### [What you have to do]
For the records below, report how many lines include "image", with no accompanying text.

Dataset entries:
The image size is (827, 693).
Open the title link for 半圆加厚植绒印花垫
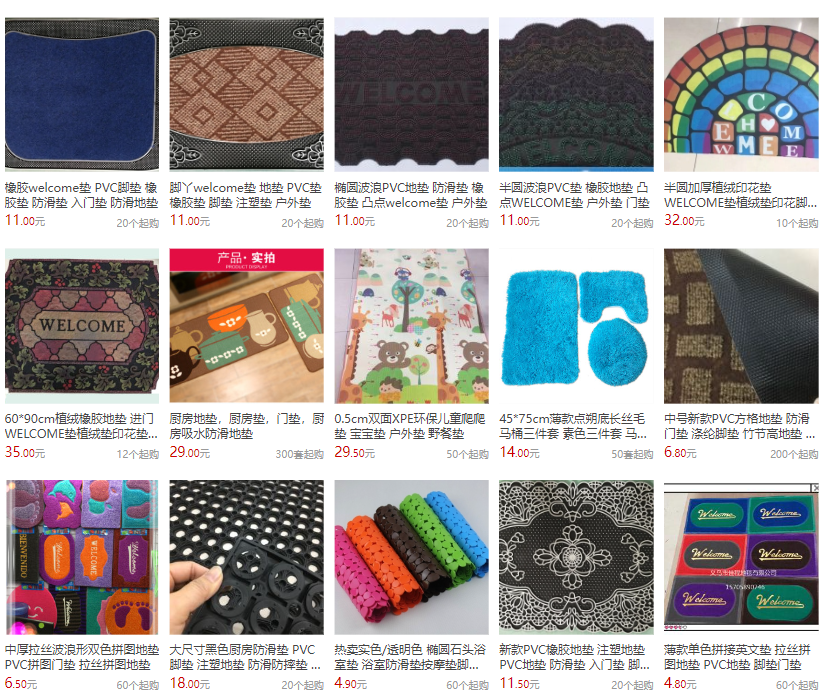(741, 195)
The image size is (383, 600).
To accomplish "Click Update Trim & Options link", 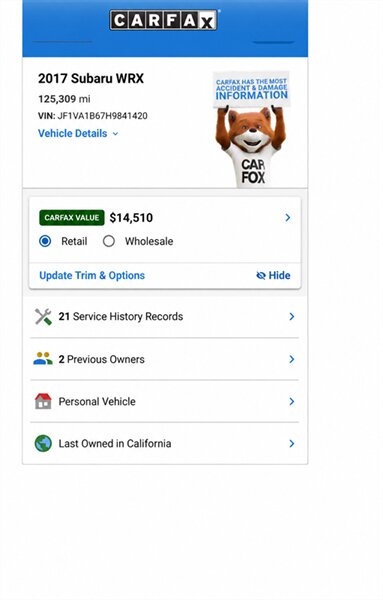I will pyautogui.click(x=92, y=276).
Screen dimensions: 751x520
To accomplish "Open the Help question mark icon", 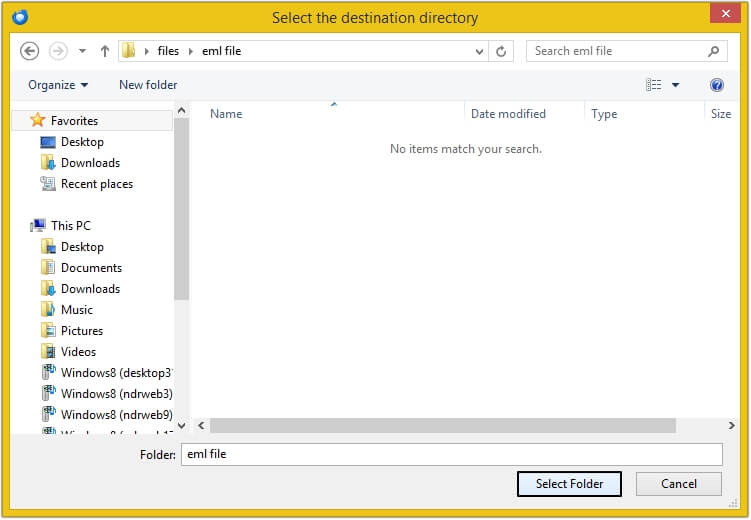I will coord(716,85).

### [Output of the task]
2